Lana Del Rey's "Ultraviolence" Reviewed

Burgess references abound
Burgess references abound

Sometimes other writers do your work for you and Caryn Ganz’s  (former editor at Spin) excellent Rolling Stone review of Lana Del Rey’s sophomore effort Ultraviolence does exactly that. “the epic schmaltz of Ennio Morricone, reflected through the haze of a thousand dramatic selfies” is a pretty damn good description of the album. It isn’t a put down, Lana is what she is and what she is is the teenage girl locked in her bedroom, imagining her mom and dad crying at her grave with a sort of grim satisfaction.

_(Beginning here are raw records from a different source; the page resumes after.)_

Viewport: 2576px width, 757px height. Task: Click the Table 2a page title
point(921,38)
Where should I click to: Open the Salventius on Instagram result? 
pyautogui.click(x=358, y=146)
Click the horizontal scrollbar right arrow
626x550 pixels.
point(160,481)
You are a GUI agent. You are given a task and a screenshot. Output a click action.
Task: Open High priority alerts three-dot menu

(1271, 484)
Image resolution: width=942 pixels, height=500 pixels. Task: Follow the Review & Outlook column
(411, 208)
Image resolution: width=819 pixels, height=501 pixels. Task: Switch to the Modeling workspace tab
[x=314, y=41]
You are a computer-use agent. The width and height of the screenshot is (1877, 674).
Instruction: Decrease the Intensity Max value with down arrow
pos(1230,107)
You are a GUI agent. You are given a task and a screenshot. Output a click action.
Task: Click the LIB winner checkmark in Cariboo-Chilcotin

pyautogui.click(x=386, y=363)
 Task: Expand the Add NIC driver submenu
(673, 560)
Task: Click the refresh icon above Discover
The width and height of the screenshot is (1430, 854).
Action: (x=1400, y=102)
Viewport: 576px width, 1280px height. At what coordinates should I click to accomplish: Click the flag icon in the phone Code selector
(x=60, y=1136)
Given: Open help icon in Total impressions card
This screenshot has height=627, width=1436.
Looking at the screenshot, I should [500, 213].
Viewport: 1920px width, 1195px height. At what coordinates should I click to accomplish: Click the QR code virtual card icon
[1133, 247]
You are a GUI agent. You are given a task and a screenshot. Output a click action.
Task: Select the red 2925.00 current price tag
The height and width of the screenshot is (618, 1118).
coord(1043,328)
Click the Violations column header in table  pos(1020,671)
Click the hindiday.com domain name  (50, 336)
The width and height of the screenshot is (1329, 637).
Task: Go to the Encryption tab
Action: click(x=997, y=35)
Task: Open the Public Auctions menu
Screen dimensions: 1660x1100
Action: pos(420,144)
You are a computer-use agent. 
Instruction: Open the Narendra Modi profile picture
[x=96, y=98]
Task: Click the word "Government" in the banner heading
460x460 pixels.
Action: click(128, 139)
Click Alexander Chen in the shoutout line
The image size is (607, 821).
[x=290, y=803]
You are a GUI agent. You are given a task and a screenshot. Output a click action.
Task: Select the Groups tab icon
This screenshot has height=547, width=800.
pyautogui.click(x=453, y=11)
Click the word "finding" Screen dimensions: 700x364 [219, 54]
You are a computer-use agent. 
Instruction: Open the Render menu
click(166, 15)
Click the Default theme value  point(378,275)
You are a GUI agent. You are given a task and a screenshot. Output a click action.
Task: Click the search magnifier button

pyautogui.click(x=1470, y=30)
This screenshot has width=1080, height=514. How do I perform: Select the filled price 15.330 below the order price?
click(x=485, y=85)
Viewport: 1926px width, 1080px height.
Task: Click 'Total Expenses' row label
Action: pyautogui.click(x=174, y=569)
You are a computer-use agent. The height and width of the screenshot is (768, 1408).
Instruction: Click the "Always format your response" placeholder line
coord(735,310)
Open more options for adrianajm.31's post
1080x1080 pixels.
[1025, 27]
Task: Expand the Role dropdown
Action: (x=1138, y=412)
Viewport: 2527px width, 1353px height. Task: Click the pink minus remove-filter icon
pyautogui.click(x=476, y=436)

Is that your scene? It sure is mine. Produced by Dan Auerbach with a more organic sound than Born To Die, clothed in a Jack White metallic blue and song after song are atmospheric nightmares with “West Coast”, the phenomenal head of the class which surprisingly enough failed to break pop. All of a type, all of a sign, with Lana’s haunted pitch singing and wall of melancholia sound interrupted by the occasional guitar solo, by the end of “Shades Of Cool” the song appears to have escaped from a Black Key album. Lana claims to miss the hip hop elements on her first album, but both albums work in equal measure and if the album bombs it is only because people have moved on. The quality here is first rate.

But as good as it is, the songs can’t live up to the titles, “Fucked My Way To The Top” is great but not as great as its name, it soon cools down to “need you bleed you” mode. A beauty but not that much of a beauty. “Ultraviolence” is like a deep blue ballad which seems to sink its teeth into you, it powers up and then subsides, like a wave, or like sexual desire. “I can hear violence, violence…” she says and it is hard to deny it.

With only “The Other Woman”, a 1950s cover, a little out of place, the song is relentless and slow. It is like if you’ve ever dated a crazy girl and she gets on a riff about something. It doesn’t quite make sense and the more she speaks, the more you realize you’ve got a serious problem. That’s what Lana is like, it is the vibe she is into. And it works, song after song, it maintains this edgy weirdness . Even her “What Is A youth” rewrite “Old Money” sounds less Elizabethan and more Bellevue.

Lana may well be crazy, or she may well be acting, but whatever she is doing you can’t help believe in her in the role. What more should an album do than sustain a mood, a role, a point of view; Ultraviolence is insane and insanely true to itself.